Interpréter l’ordinaire, réflexions d’un organiste

19 novembre 2013 : Messe de rentrée des étudiants d'Ile-de-France à la cathédrale Notre-Dame, Paris (75), France. November 19, 2013: Opening mass of the academic year in Notre Dame cath. Paris (75) France.

Par Serge Kerrien, Diacre et responsable PLS du diocèse de St-Brieuc-Tréguier, organiste

Flûtes, cromornes, cornets, anches viennent à peine d’avoir coloré le temps de Noël, et me voici confronté au Temps ordinaire. Les pleins jeux et tutti ont accompagné la joie pascale, et déjà le Temps ordinaire s’annonce, un long temps ponctué de quelques fêtes.

Aux claviers de l’orgue, la transition n’est pas simple à assurer.
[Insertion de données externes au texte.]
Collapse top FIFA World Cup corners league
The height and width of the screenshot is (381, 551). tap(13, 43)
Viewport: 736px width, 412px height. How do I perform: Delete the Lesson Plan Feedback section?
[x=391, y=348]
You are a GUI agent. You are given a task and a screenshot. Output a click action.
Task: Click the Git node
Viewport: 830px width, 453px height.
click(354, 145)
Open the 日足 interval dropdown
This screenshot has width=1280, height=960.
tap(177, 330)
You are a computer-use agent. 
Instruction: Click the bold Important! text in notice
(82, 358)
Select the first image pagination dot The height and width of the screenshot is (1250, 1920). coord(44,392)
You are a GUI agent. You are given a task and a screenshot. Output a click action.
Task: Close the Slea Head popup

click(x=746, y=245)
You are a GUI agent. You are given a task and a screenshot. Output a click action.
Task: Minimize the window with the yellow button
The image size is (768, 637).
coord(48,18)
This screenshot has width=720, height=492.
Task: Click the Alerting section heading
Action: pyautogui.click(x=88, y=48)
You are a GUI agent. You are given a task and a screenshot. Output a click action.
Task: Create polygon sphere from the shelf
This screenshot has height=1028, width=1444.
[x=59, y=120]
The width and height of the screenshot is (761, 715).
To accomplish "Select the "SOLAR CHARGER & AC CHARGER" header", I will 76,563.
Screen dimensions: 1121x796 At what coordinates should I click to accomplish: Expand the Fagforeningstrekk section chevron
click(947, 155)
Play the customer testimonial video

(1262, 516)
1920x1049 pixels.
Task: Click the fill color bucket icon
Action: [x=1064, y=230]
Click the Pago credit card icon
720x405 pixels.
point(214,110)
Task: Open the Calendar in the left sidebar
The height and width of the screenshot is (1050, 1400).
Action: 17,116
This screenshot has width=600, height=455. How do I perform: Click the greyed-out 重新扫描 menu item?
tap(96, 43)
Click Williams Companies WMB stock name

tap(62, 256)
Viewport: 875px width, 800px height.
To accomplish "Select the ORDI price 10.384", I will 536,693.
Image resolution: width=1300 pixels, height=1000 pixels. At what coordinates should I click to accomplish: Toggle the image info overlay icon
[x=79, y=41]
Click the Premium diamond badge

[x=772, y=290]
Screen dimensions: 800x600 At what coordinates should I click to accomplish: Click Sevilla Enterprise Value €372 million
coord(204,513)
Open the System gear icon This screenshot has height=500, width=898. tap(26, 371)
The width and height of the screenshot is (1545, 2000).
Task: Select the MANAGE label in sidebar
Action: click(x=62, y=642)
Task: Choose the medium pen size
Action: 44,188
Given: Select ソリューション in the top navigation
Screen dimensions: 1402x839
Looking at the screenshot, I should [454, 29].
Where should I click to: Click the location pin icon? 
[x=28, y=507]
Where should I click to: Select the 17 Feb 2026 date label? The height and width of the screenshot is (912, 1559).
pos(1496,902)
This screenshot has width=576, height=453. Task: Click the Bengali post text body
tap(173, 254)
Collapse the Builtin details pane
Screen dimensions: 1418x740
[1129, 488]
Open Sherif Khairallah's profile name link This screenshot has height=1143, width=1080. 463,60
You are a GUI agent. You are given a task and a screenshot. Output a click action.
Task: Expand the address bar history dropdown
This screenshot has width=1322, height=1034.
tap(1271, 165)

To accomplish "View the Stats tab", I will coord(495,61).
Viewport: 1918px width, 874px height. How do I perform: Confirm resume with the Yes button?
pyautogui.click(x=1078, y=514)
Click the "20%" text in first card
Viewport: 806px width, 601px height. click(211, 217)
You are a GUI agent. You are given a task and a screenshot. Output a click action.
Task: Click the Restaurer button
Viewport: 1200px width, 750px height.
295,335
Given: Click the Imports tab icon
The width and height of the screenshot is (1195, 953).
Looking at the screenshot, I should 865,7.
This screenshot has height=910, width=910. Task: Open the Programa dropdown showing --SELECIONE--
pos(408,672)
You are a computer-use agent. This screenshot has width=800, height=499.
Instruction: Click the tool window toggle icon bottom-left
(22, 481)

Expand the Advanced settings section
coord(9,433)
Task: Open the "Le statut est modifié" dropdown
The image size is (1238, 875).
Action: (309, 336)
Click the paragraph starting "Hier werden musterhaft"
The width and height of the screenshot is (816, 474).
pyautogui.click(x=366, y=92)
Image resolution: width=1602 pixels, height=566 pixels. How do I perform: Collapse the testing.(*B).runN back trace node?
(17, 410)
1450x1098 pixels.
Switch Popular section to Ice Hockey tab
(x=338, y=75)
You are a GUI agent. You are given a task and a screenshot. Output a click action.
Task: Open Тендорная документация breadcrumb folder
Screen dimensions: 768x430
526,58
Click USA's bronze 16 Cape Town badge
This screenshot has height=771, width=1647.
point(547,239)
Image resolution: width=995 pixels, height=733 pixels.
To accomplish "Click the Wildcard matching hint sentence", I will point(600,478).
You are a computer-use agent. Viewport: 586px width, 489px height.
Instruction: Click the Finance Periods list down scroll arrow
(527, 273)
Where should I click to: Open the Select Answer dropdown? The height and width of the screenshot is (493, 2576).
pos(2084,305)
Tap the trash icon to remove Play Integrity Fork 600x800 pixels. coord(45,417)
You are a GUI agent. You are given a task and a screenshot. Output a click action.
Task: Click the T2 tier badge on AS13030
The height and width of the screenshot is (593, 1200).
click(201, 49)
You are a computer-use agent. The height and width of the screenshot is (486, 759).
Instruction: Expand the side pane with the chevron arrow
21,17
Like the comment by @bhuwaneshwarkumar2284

Il me faut passer de Noël avec son cortège de chants, de musiques populaires, de sonorités rustiques et nostalgiques, à une autre couleur musicale. Partant de la joie pascale scandée par les Alléluia et des cantiques très marqués, il me faut ouvrir la porte du Temps ordinaire.

Une musique ordinaire ?

Tel que l’année liturgique le propose, le Temps ordinaire n’est pas si ordinaire qu’on le croirait. Temps de la fidélité, il offre au chrétien de construire et d’affiner sa relation à Dieu dans la communauté rassemblée.

Il s’agit dès lors pour moi de répondre à ceci : comment ma musique va-t-elle aider ma communauté à construire les attitudes du croyant face à son Seigneur ? Comment vais-je, en choisissant les pièces du répertoire, en improvisant préludes, versets, postludes, favoriser la succession des postures spirituelles que propose la liturgie ? On le comprend : ma musique ne peut pas être ordinaire puisqu’elle va accompagner des attitudes aussi variées que la louange, la supplication, l’action de grâce, l’écoute, la méditation intérieure, la joie de la mission.

Des exigences pratiques

A partir du jour où j’ai saisi combien le Temps ordinaire structurait le baptisé, la manière d’appréhender ma place d’organiste a été totalement renouvelée. Il ne s’agissait plus d’ornementer la célébration dominicale de pièces qui me faisaient plaisir ou qui mettaient l’orgue en valeur. Il me fallait me mettre humblement au service des postures spirituelles proposées par la célébration.

Dès lors, des exigences apparaissent : travailler les registrations pour que les couleurs de l’orgue accompagnent la succession des postures spirituelles (on n’accompagne pas une préparation pénitentielle comme un gloire à Dieu) ; repérer les aspects privilégiés de chaque célébration et les soutenir ; être prêt à improviser ou à accompagner un rite, un déplacement, pour éviter ces  « blancs » qui cassent le rythme de la liturgie et insécurisent ; prolonger une pièce trop courte pour qu’elle permette à un rite de se déployer totalement, sans paraître infiniment long ; accepter de jouer un peu en retrait pour que le dimanche ordinaire, même si on y célèbre le mystère pascal, ne ressemble pas au dimanche de Pâques.

Tout ceci requiert de connaître la liturgie du Temps ordinaire et son but, de se laisser faire par les colorations plus ou moins vives qu’elle porte, de maîtriser les claviers et les registres à la manière d’un bon artisan. Dans le Temps ordinaire, plus que dans tout autre, je me sens comme un ajusteur de la vie spirituelle de ma communauté.